TASK DETAILS —
Identify each line in the records below that contains the word "will", and copy it.

Stored items:
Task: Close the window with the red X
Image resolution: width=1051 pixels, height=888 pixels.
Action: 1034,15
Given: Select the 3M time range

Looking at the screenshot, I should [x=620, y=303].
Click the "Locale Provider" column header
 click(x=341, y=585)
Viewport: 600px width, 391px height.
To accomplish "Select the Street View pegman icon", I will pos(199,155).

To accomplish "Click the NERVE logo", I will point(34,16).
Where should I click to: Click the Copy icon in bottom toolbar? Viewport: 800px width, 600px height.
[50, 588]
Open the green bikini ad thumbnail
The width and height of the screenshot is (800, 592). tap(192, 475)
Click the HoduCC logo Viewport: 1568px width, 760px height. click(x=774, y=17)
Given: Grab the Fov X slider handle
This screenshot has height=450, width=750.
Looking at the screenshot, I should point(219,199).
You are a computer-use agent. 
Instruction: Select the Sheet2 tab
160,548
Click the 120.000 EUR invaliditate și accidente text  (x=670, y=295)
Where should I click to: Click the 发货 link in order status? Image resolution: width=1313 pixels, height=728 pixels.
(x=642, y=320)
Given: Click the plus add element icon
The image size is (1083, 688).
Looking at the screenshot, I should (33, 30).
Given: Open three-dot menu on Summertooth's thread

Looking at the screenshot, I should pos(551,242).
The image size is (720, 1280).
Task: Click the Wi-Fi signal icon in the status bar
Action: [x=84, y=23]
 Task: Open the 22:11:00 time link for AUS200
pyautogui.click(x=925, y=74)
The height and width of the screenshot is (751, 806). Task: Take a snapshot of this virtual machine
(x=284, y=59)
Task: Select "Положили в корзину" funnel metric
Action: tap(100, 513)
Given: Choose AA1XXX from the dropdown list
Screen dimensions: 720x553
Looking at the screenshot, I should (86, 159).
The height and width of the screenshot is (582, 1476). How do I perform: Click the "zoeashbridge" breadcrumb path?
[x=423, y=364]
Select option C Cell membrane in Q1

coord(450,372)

REPLY TO THE EXERCISE —
To accomplish "Select the Street View pegman icon", I will pos(199,155).
To accomplish "Click the NERVE logo", I will point(34,16).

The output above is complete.